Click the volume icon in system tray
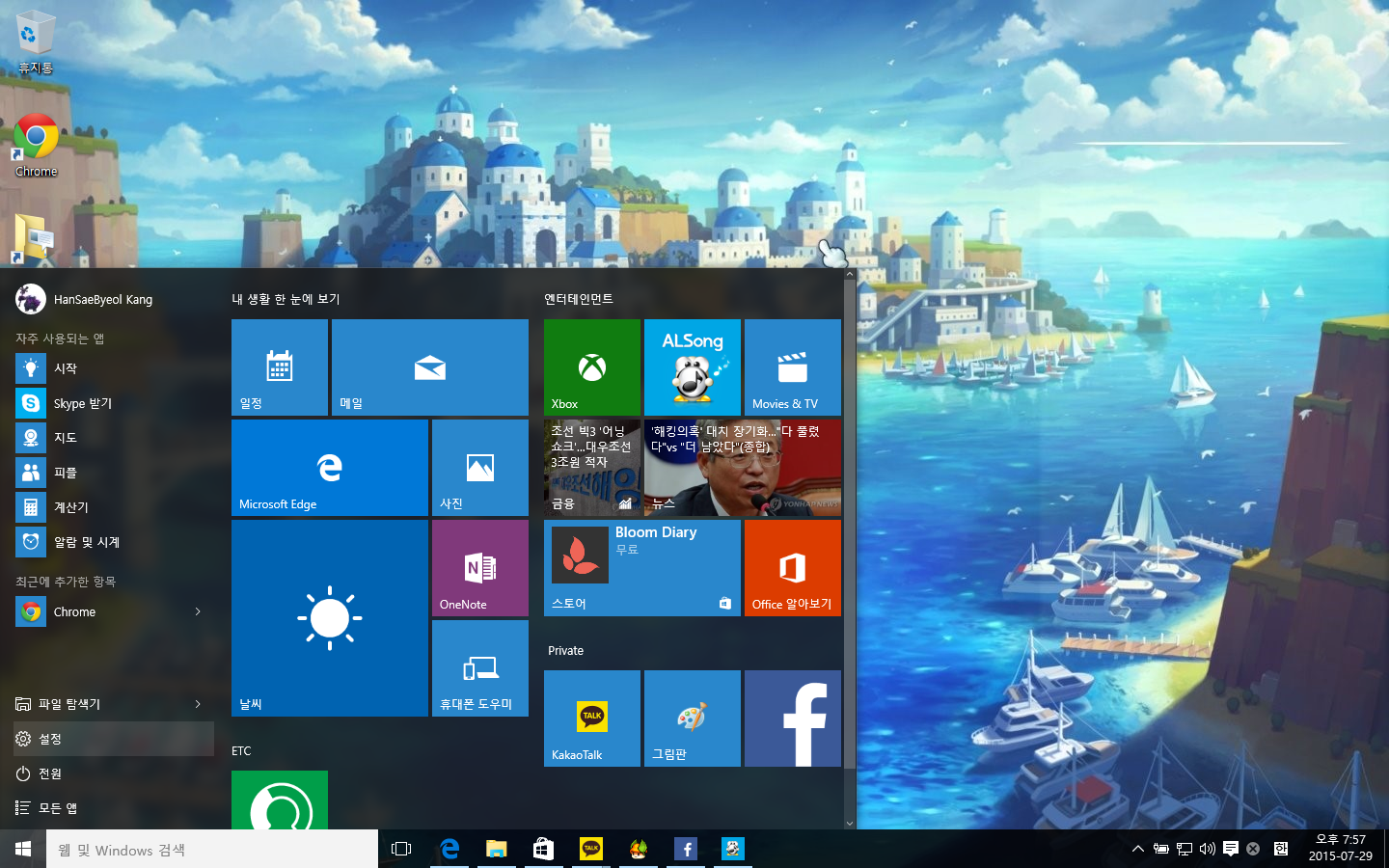1389x868 pixels. pyautogui.click(x=1207, y=849)
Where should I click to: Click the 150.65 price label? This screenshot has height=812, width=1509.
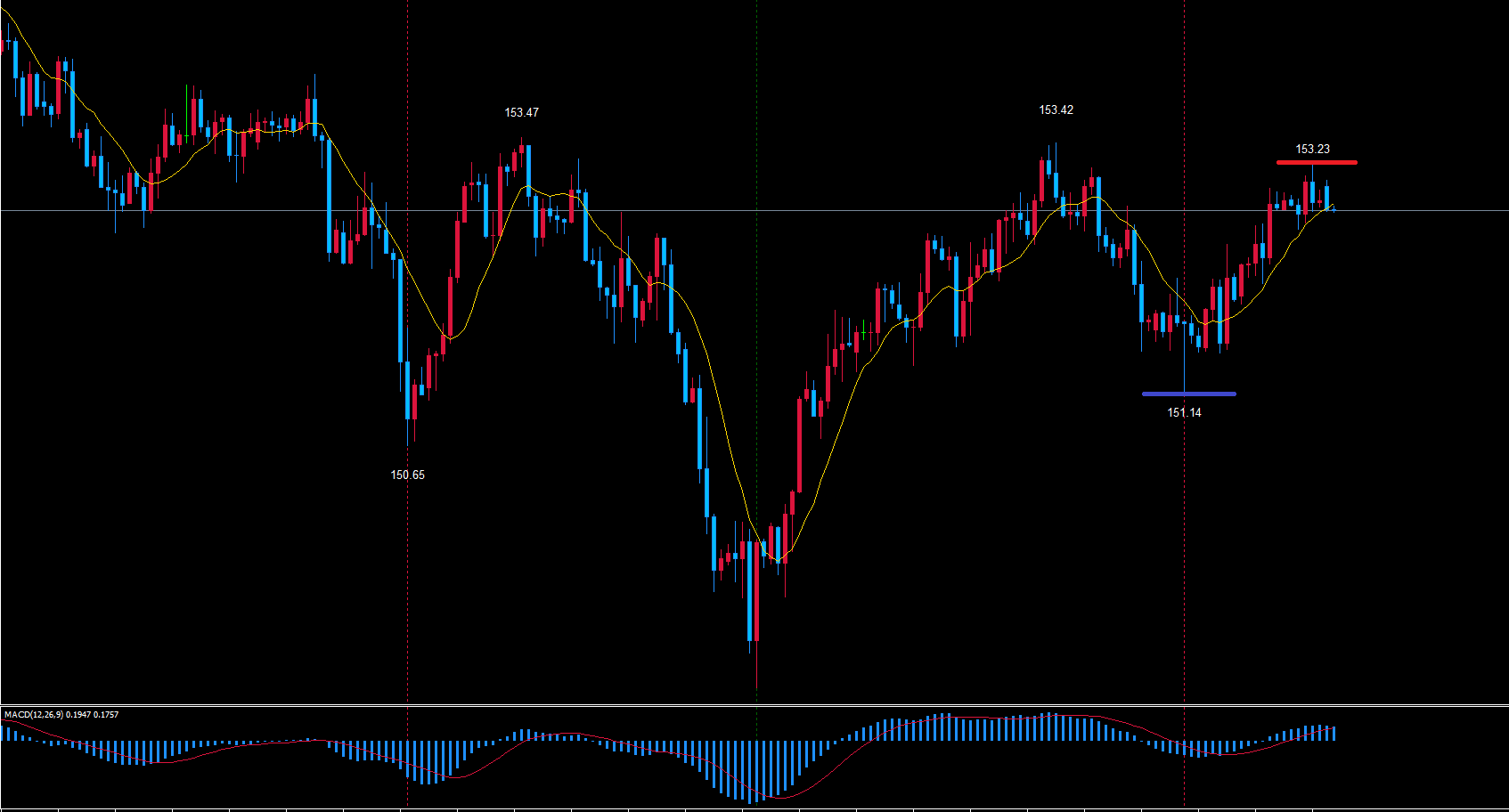[407, 475]
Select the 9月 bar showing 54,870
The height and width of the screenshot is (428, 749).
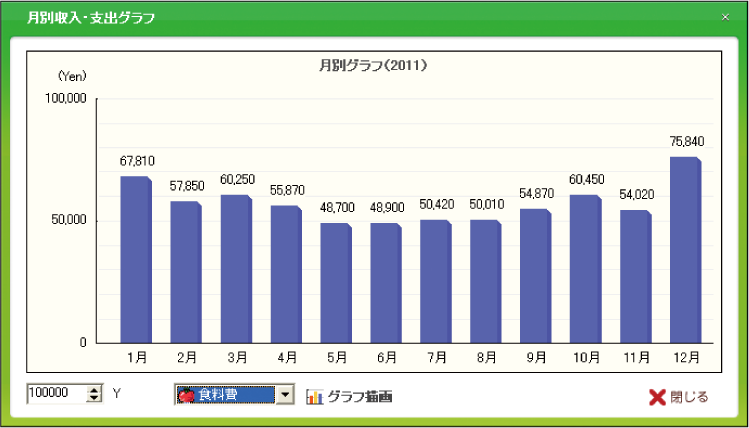pos(535,276)

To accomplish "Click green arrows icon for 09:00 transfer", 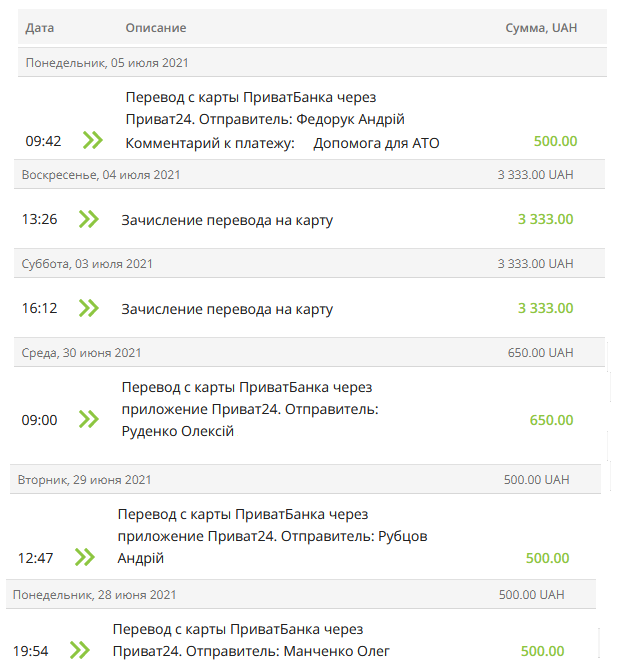I will pos(89,419).
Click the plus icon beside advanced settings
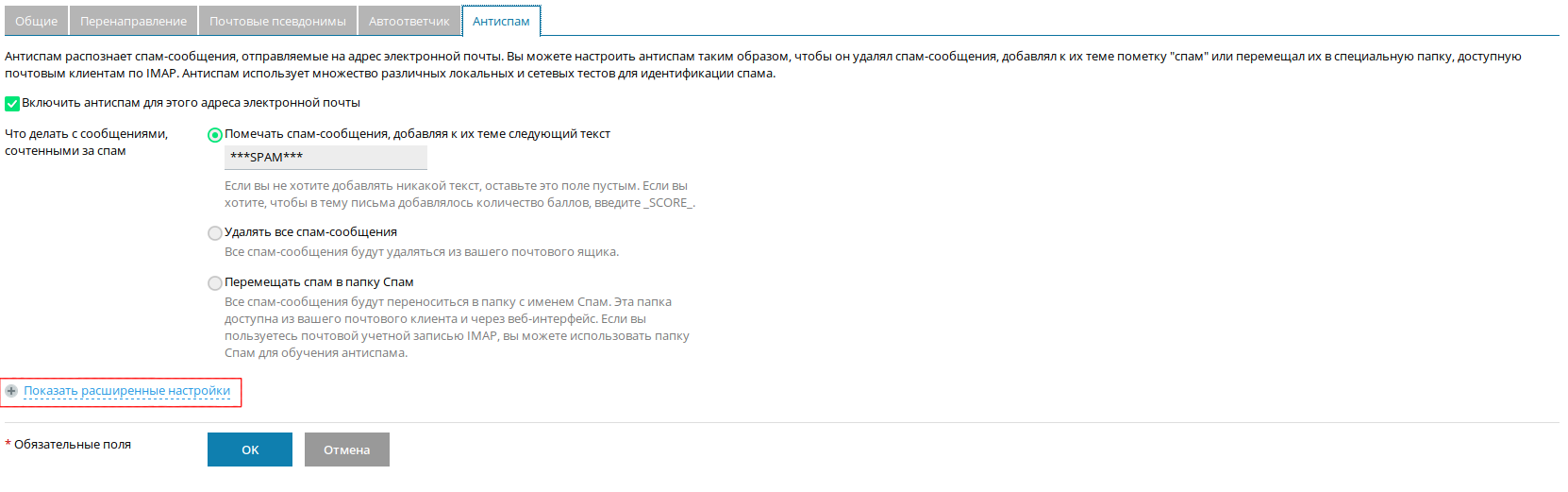 [x=11, y=391]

• • • • • • •

Count the lines in the material above that contain the word "height". Reply with the number only.

2